• [WORK REQUEST 1]:
In the passage about the credential theft scheme, in which country was Glib Oleksandr Ivanov-Tolpintsev arrested?
• [WORK REQUEST 2]:
Please revise the passage about the credential theft scheme, beginning at the words "Glib Oleksandr Ivanov-Tolpintsev, who" and stopping after "to court documents.", with "marketplace" replaced by "bazaar".
• [WORK REQUEST 3]:
List every date in the passage about the credential theft scheme that includes a year.

A 28-year-old Ukrainian national has been sentenced to four
years in prison for siphoning thousands of server login credentials
and selling them on the dark web for monetary gain as part of a
credential theft scheme.
Glib Oleksandr Ivanov-Tolpintsev, who pleaded guilty to
his offenses earlier this February, was arrested in Poland in
October 2020, before being extradited to the U.S.[1]
in September 2021.
The illegal sale involved the trafficking of login credentials
to servers located across the world and personally identifiable
information such as dates of birth and Social Security numbers
belonging to U.S. residents on a darknet marketplace.
The unnamed site purportedly offered over 700,000 compromised
servers for sale, including at least 150,000 in the U.S. alone.
Believed to have been operational from around October 2014, the
underground marketplace was seized by law enforcement authorities
on January 24, 2019, according to court documents.

• [EXTRACTED ENTRIES]:
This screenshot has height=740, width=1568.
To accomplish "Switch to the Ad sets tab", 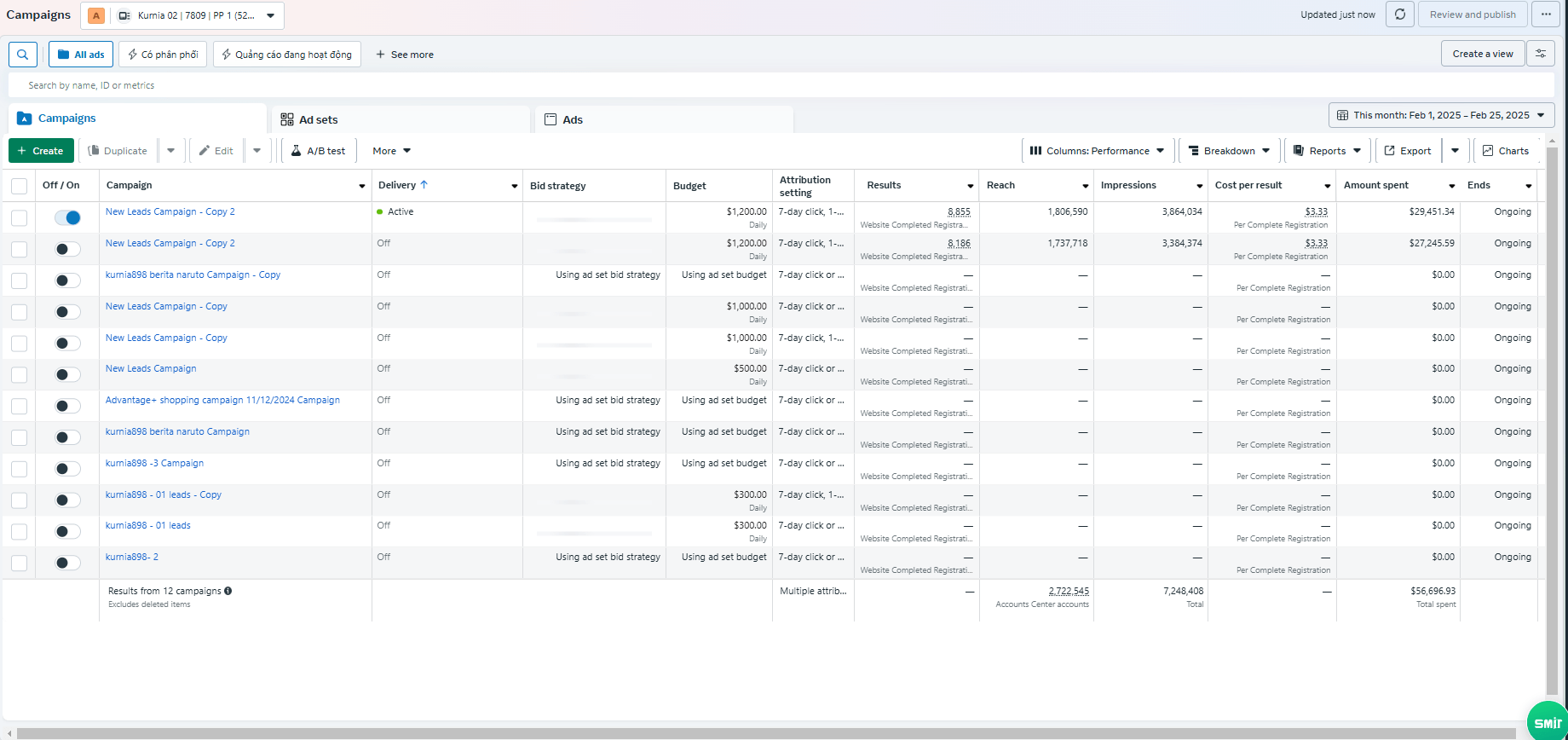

...

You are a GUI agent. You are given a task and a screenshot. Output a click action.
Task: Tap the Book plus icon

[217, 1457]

--

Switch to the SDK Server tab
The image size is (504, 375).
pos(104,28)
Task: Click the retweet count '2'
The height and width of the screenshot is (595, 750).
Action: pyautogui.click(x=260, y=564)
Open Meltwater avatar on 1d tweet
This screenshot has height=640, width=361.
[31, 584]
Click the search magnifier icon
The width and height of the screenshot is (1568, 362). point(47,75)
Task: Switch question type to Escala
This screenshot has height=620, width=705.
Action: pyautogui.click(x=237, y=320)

• [ANSWER SPACE 1]:
Poland

• [ANSWER SPACE 2]:
Glib Oleksandr Ivanov-Tolpintsev, who pleaded guilty to
his offenses earlier this February, was arrested in Poland in
October 2020, before being extradited to the U.S.[1]
in September 2021.
The illegal sale involved the trafficking of login credentials
to servers located across the world and personally identifiable
information such as dates of birth and Social Security numbers
belonging to U.S. residents on a darknet bazaar.
The unnamed site purportedly offered over 700,000 compromised
servers for sale, including at least 150,000 in the U.S. alone.
Believed to have been operational from around October 2014, the
underground bazaar was seized by law enforcement authorities
on January 24, 2019, according to court documents.

• [ANSWER SPACE 3]:
October 2020, September 2021, October 2014, January 24, 2019